-- Written exercise 1 --
In the text on the hardware abstraction layer, switch "user program" to "client program" and write out the passage between "The oscilloscope trace" and "and user program.", inclusive.
-- Written exercise 2 --
Continue the text on the hardware abstraction layer from the point where it stops.

-- Start Extracted text --

The oscilloscope trace above shows the Page Register clock pulse occurring every 52uS. This represents the virtual machine clock of a hardware abstraction layer developed over the last few weeks. This is the foundation of the system going forward and will be providing video, a virtual UART, "sound chip", and CPU for an operating system and user applications.
Hardware Abstraction Layer
There are multiple systems on the board with timing critical requirements like the video, audio, and serial ports. A user program can not take control of the hardware without having a significant insight in to the various timing constraints and requirements of these systems. The solution is to put an abstraction layer between the hardware and user program.
Even though this has drifted up and down a bit, the final dot clock (until it changes again!) is 33 MHz. This drives a 4-phase clock for the hardware process clock of 8.25MHz. The hardware abstraction layer divides this clock down to a 43-cycle fixed virtual machine cycle running at 191.86kHz. This is further divided down to 9.593kHz by using 20 machine cycles to create a virtual process cycle consisting of either 4 lines of 5 cycles, or 5 lines of 4 cycles.
Each line in the process cycle ends with a single machine cycle dedicated to timing. This cycle updates the scan register to generate the video sync pulses, updates the V register to select the next line for the GPU to render, samples the serial ports, and decides what additional cycles are needed to handle features (audio and serial communication).
The remaining cycles are available to execute user code on a virtual CPU. So the 4-line process cycle has 16 machine cycles (153,488 per second) and the 5-line process cycle has 15 machine cycles (143,895 per second) to execute user code. The virtual CPU uses a fetch/execute cycle, where the execute would need at least one and sometimes two machine cycles. The average would be around 2.3 cycles per instruction, which equates to a virtual CPU speed of around 66k instructions per second.
Video
The ALU now contains a video timing function to support four video timing schemes. The first two use the 4-line virtual process cycle with a horizontal frequency of 38.372kHz. The first of these uses 128 process cycles per field to generate VGA at 75Hz (VESA DMT ID: 06h). The second uses 160 process cycles per field to generate SVGA at 60Hz (VESA DMT ID: 09h). The last two timing schemes use the 5-line virtual process cycle with a horizontal frequency of 47,965kHz. These both use 160 process cycles per field, with the first generating XGA at 60Hz (VESA DMT ID 10h) and the second supporting the latest VESA CVT reduced blanking v2 (CVT 1.01MA-R).

-- End Extracted text --
-- Start Data provided --

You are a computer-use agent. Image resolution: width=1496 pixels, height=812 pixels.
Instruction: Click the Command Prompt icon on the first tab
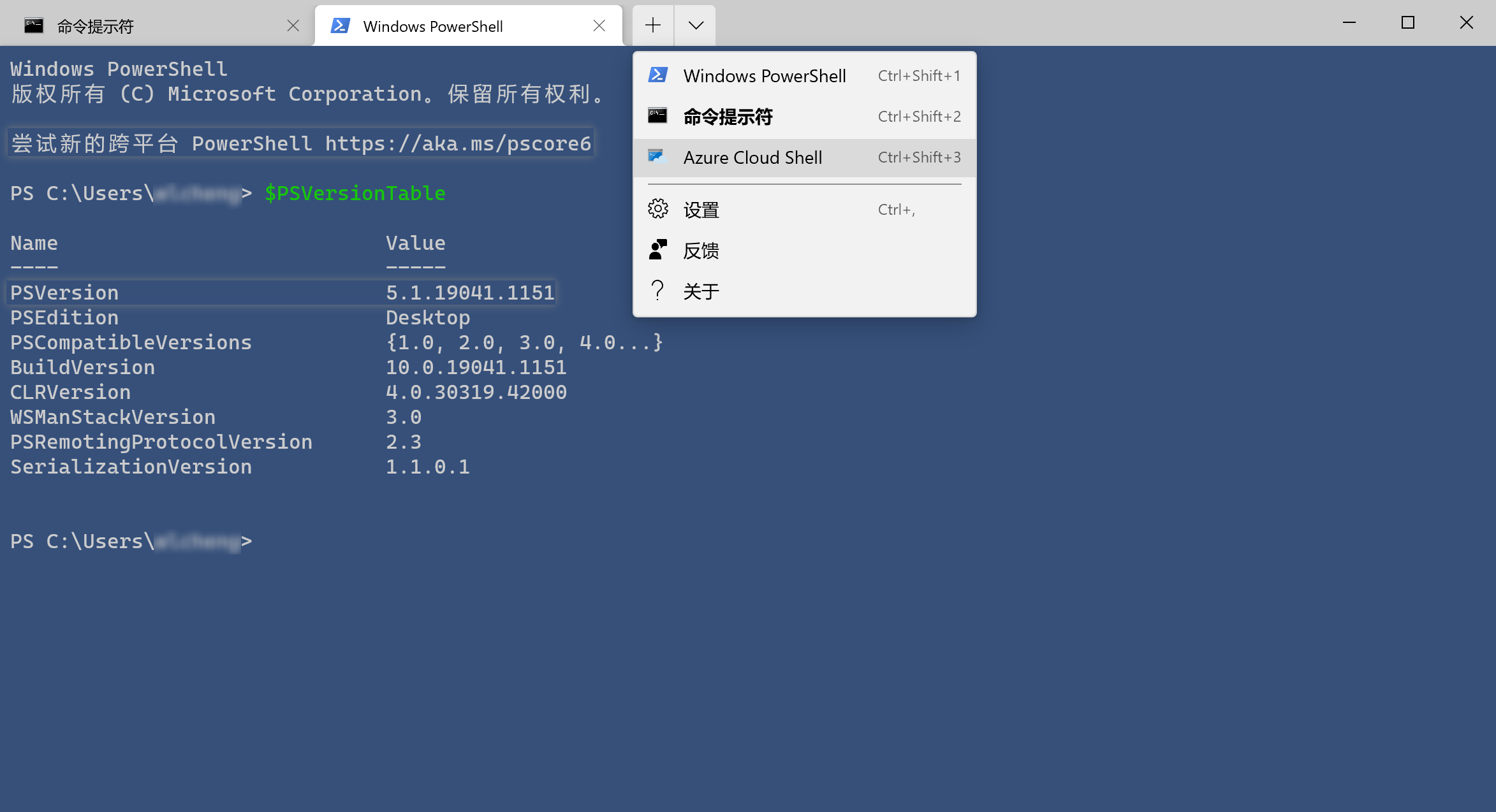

-- End Data provided --

-- Expected output 1 --
The oscilloscope trace above shows the Page Register clock pulse occurring every 52uS. This represents the virtual machine clock of a hardware abstraction layer developed over the last few weeks. This is the foundation of the system going forward and will be providing video, a virtual UART, "sound chip", and CPU for an operating system and user applications.
Hardware Abstraction Layer
There are multiple systems on the board with timing critical requirements like the video, audio, and serial ports. A client program can not take control of the hardware without having a significant insight in to the various timing constraints and requirements of these systems. The solution is to put an abstraction layer between the hardware and client program.

-- Expected output 2 --
There are 8 ways to divide down the vertical timing in the 4-line cycle modes (VGA/SVGA): divide by 2, 3, 4, 5, 6, 8, 10, 16. The divide by 2 and 3 are normally used for hi-res graphics (bitmapped, 8 colors). The divide by 4, 5, and 6 are used for lo-res graphics (bitmapped 256 colors), and 8, 10, and 16 are used for the text modes. The 5-line cycle (XGA) can only fit 6 ways: 3, 4, 6, 8, 10, 16.
There are also three hardware bits to control the GPU: mode1 - 1 or 2 cycle timing (used to select text vs graphics mode), mode2 - video DAC (8 or 256 colors), mode3 - reduced blanking on/off (only used for CVT).
A single byte is used to define the video mode, but only 7 bits are needed. There are a total of 112 addressable video modes. Some are not too useful, but many of these are. In general there will be hi-res/lo-res bitmapped graphics and normal or compressed text modes in either 4:3 or 16:9 aspect ratios.
One final note on the horizontal resolutions. The 33MHz dot clock is close to the native clock of the 75Hz VGA timing to render the standard 640 resolution. The other timings expect a faster dot clock that will render as a lower horizontal resolution. The 33MHz dot clock is about 80% of SVGA and will also render with a resolution of 640 (80% * 800), but only to 512 in XGA (50% * 1024). Both the VGA and SVGA modes support 80 column text, but XGA is closer to 64. However, the final mode uses CVT timing with reduced blanking (only supports newer LCD monitors). The ALU timing function generates timing for a 1295 x 777 at 60Hz mode assuming a 66MHz dot clock. This is exactly twice the actual dot clock so the rendered resolution is now close to 640 and can also support 80 columns of text.
Serial
There are two serial ports and each one has two bits in and out. One port is used to communicate via the RS232 interface and the other supports the keyboard. This is where the specific frequency of the virtual process cycle also comes in to play. The process cycle is aligned to support communications at a 9600 baud rate with the transmission of one bit per process cycle.
The sync code for the video timing only uses about half the 43 hardware process cycles leaving the other half to process the incoming serial stream. Another custom ALU function is used to sample the serial inputs and drive a state machine. The final state determines if and what data was received over the ports at the end of the virtual process cycle.
The data input of the RS232 interface is more or less aligned with the virtual process cycle, but will drift slightly. Sampling over more than one line can identify the drift and compensate to determine the value of the input bit correctly.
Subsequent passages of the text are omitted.